In oral argument, counsel for Mr. Dennison suggested that State v. Wanrow, 88 Wash. 2d 221, 233, 559 P.2d 548 (1977) supports his position that self-defense is available in *582 felony murder prosecutions. That decision overturned convictions for second degree murder and first degree assault. One of the bases for reversal was the self-defense instruction given by the trial court, which incorrectly limited the jury's consideration of acts and circumstances pertinent to the defendant's perception of the alleged threat to her person. Wanrow is distinguishable. There, two separate felonies were charged, each of which included an element of intent. Here, Mr. Dennison was charged with felony murder, not the separate crimes of first degree murder and first degree burglary.

As stated in People v. Burns, 686 P.2d at 1362:

The felony murder statute requires only that the death of a person result in furtherance of the commission of a felony. Thus, the affirmative defense of self-defense may properly be raised only as it pertains to the underlying felony, and not to the resulting death. See People v. Aaron, 409 Mich. 672, 299 N.W.2d 304 (1980).

Here, the facts establish Mr. Dennison killed Mr. Stracner while attempting to flee from the first degree burglary. Under RCW 9A.32.030, these facts alone are sufficient to prove felony murder. Self-defense is irrelevant to a determination of guilt on the underlying first degree burglary. We therefore hold self-defense was unavailable to Mr. Dennison as a matter of law. The court properly rejected the proposed instructions.

Mr. Dennison also assigns error to the court's failure to give his proposed instruction 12 on proximate cause. His theory is that the acts of Mr. Stracner superseded Mr. Dennison's acts as the cause of his death.

[4] Legal causation may be an issue in felony murder prosecutions in certain circumstances. W. LaFave & A. Scott, Criminal Law § 35, at 264 (1972). The death may be the result of a coincidence that is not reasonably foreseeable. For instance, if a kidnapper is involved in an automobile accident while transporting his victim, that accident arguably is the intervening and superseding cause of the victim's death. Or, the death may be the result of an *583 abnormal response to the felony. The example Professor LaFave gives for this latter situation is that of a bystander at an arson caused fire who, disregarding the warnings of firemen, rushes into the flames to rescue property of the owner. Arguably, the arsonist is not guilty of felony murder.

Mr. Stracner's actions were neither an unforeseeable coincidence nor an abnormal response by one who confronts a burglar. The court properly refused to give the proposed instruction.

Affirmed.

Pursuant to RCW 2.06.040, the remaining contentions and the court's answers to those contentions, having no precedential value, will not be published.

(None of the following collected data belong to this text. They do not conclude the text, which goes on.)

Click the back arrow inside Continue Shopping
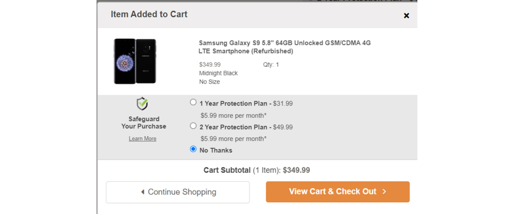This screenshot has width=514, height=214. coord(143,192)
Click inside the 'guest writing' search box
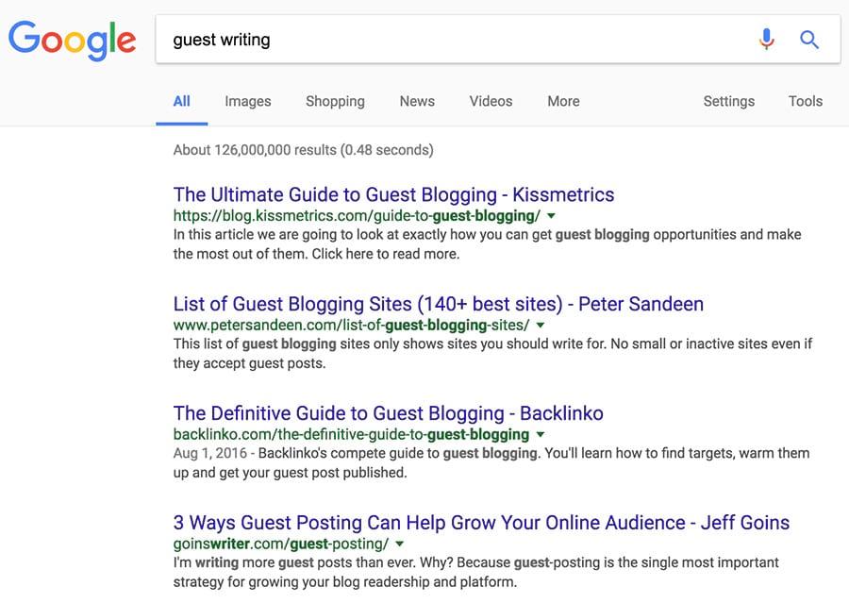Viewport: 849px width, 603px height. coord(453,40)
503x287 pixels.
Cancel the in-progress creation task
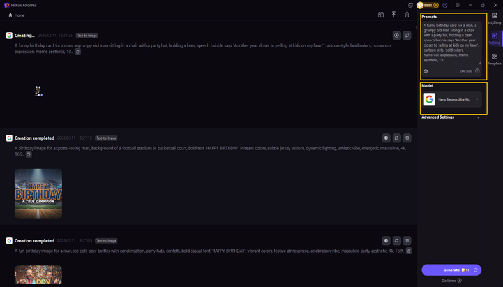[396, 36]
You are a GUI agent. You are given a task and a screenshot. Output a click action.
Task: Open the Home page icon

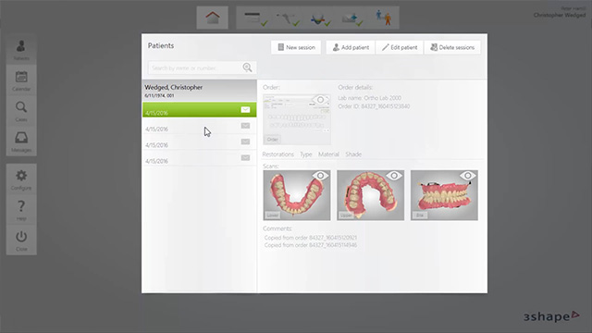point(212,18)
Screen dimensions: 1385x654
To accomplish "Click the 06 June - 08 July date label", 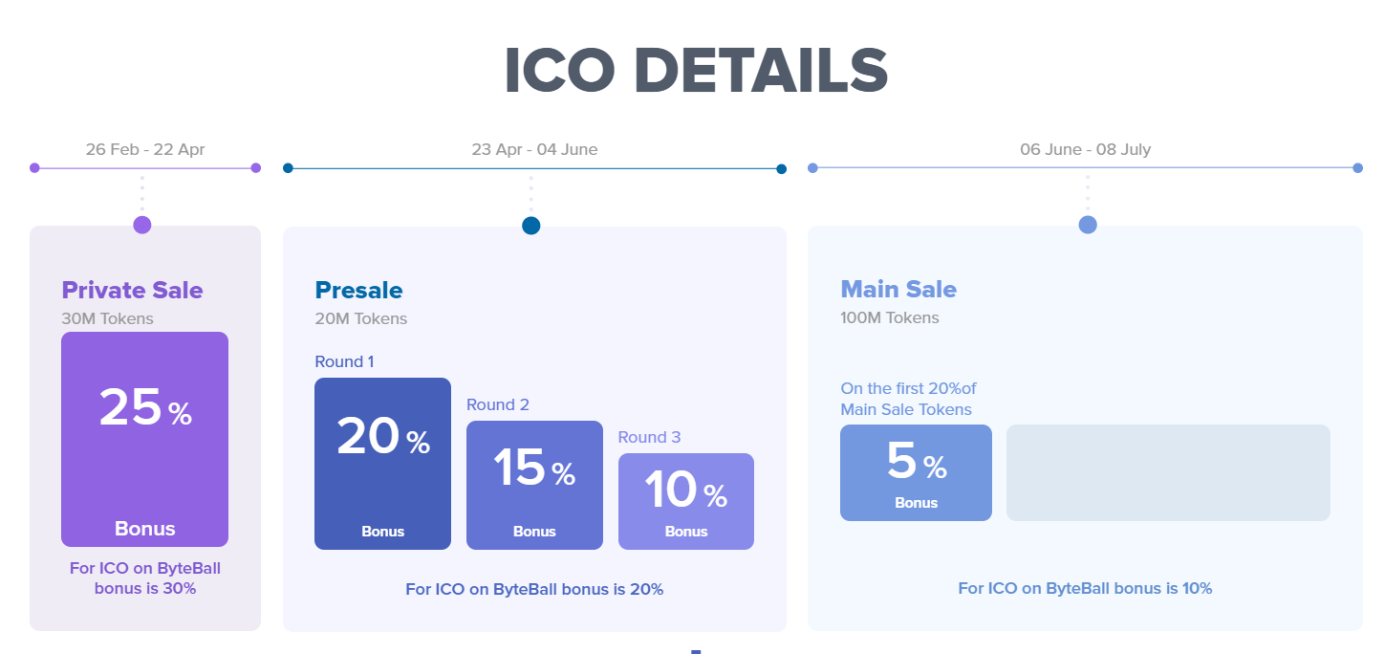I will (x=1085, y=149).
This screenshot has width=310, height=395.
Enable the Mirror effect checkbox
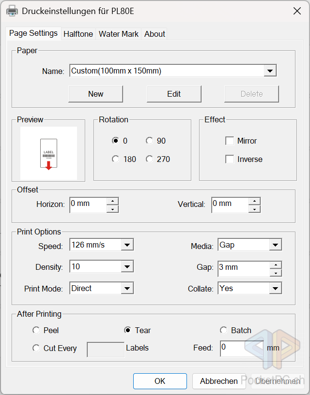click(x=230, y=141)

GREEN and SHIELDS, JJ., concur.

Review granted at 113 Wash. 2d 1016 (1989).

NOTES

[1] Our felony murder statute, RCW 9A.32.030, reads:

"(1) A person is guilty of murder in the first degree when:

"...

"(c) He commits or attempts to commit the crime of either (1) robbery, in the first or second degree, (2) rape in the first or second degree, (3) burglary in the first degree, (4) arson in the first degree, or (5) kidnapping, in the first or second degree, and; in the course of and in furtherance of such crime or in immediate flight therefrom, he, or another participant, causes the death of a person other than one of the participants; ..." (Italics ours.)

[2] The court in Craig, at 784, specifically refused to decide the issue on the facts there.